Both variable stride multibit tries and LC-tries attempt to reduce the height of the multibit tries by varying the stride. However, both algorithms have problems. While variable stride multibit tries can be tuned for a shorter height to speed up the search, it is possible only at the expense of wasted memory due to the presence of empty locations in intermediate trie nodes. On the other hand, LC-tries choose strides such that the array locations in the trie node are completely filled without wasting any memory. However, it loses the flexibility to tune the height and consequently increases the height of the trie thereby making the search slower.
The Lulea algorithm is a fixed stride trie nodes of larger stride that uses bitmap compression to minimize storage. Using large strides in fixed stride multibit tries results in a greater number of contiguous nodes with the same best matching prefix and next-hop information. The key idea of the Lulea scheme is to replace all consecutive elements in a trie node that have the same value with a single value, and use a bitmap to indicate which elements have been omitted. This can significantly reduce the number of elements in a trie node and save memory. Before discussing the details of the algorithm, let us understand bitmap compression, using a simple example.
Consider the prefix sequence of A1A1A1A2A2 A2A3A3A1A1A1A4A4A4. This can be represented using the bitmap 10010010100100, where bit 1 indicates the start of a new prefix in the sequence and 0 indicates repetition. This bitmap is referred to as a bitarr. This bitmap alone is not sufficient to get back the original sequence since it does not capture any prefix information. Hence, a compressed sequence A1A2A3A1A4 of the original sequence called valarr needs to accompany bitarr.
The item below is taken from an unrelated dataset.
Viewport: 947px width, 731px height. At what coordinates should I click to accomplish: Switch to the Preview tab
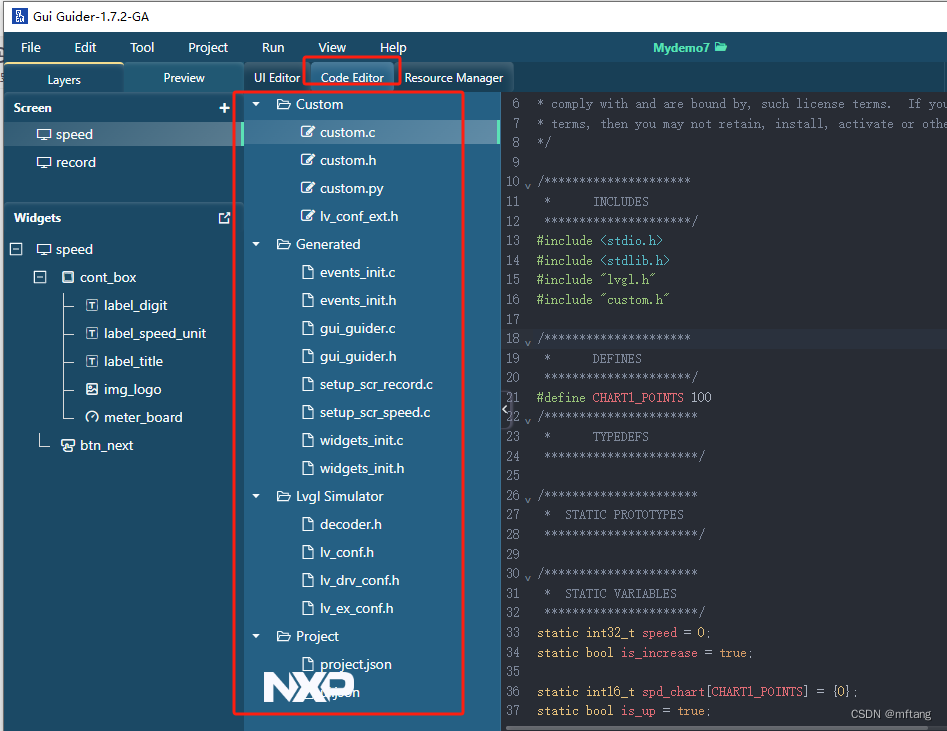point(184,77)
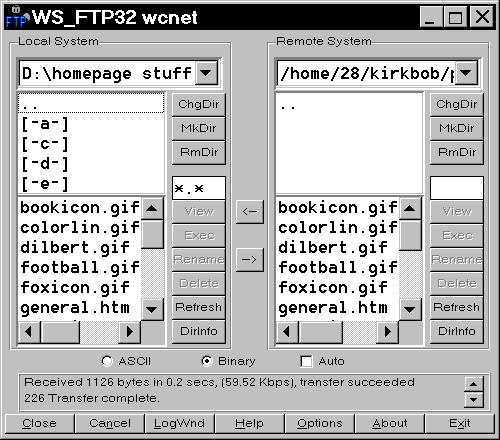500x440 pixels.
Task: Click the WS_FTP title bar icon
Action: coord(17,17)
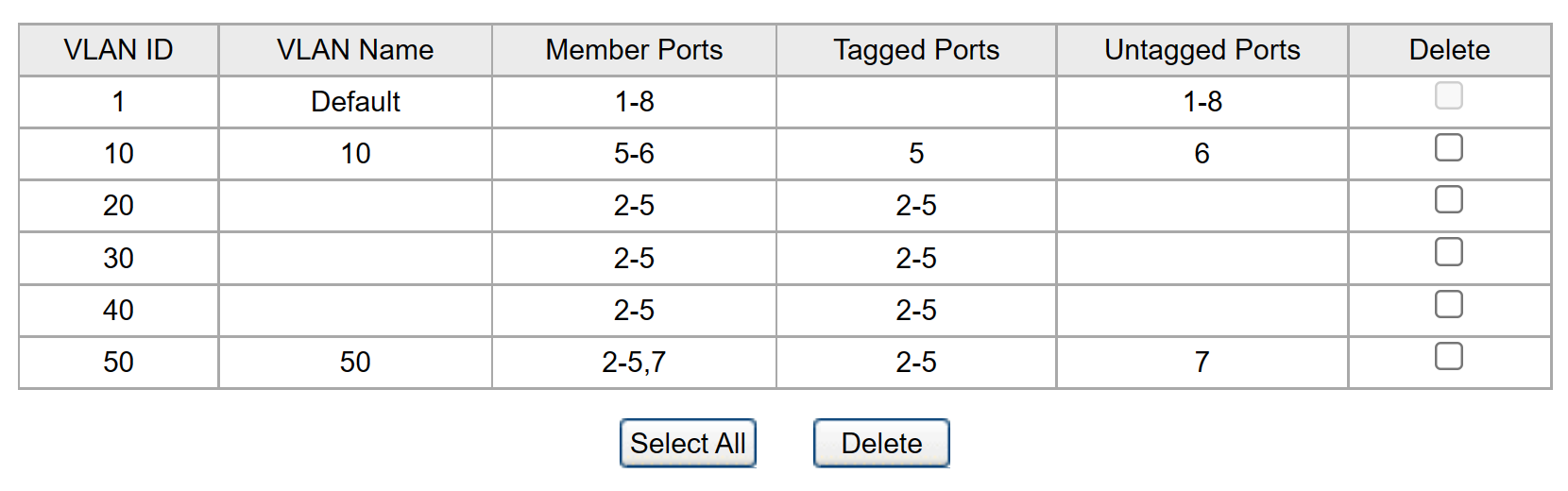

To illustrate the concepts behind the Lulea algorithm, consider the 3-bit fixed stride multibit trie shown in Fig. 1. It shows that some of the entries contain a prefix as well as a pointer to a subtrie. For instance, consider the fifth entry with prefix P2. It contains the prefix information for P2 and a pointer to the node 1 subtrie containing the prefix P6. To minimize storage and make compression easier, each entry is allowed to contain either a prefix or a pointer but not both. Hence the prefixes in the intermediate nodes are pushed down to the trie leaves. The leaf nodes instead of a pointer store the next-hop information while the internal nodes just store pointers to children. Such a trie is referred to as a leaf pushed fixed stride multibit trie.
A leaf pushed fixed stride multibit trie for the trie shown in Figure 1 can be created as follows: prefix P2 stored in the root entry for 100 is pushed down to all the entries for 100, 101, 110, and 111 in the node 1 subtrie. Prefix P5 stored in the root entry for 111 is pushed down to all the entries for 000, 100, 101, 110, and 111 in the node 2 subtrie. Prefix P6 stored in the node 1 entry for 001 is pushed down to all the entries for 000, 001, 010, and 011 in the node 3. The final leaf pushed fixed stride multibit trie is shown in Figure 2.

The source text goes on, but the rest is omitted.